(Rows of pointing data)
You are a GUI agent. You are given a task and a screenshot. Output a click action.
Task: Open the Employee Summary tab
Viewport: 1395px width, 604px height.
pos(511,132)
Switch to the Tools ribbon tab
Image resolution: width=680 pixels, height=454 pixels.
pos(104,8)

→ WHAT THIS TASK INVOLVES: Rewrite the lines above as a numbered list, leaving out any blank lines.

→ TASK RESPONSE:
1. You are a GUI agent. You are given a task and a screenshot. Output a click action.
2. Task: Open the Employee Summary tab
3. Viewport: 1395px width, 604px height.
4. pos(511,132)
5. Switch to the Tools ribbon tab
6. Image resolution: width=680 pixels, height=454 pixels.
7. pos(104,8)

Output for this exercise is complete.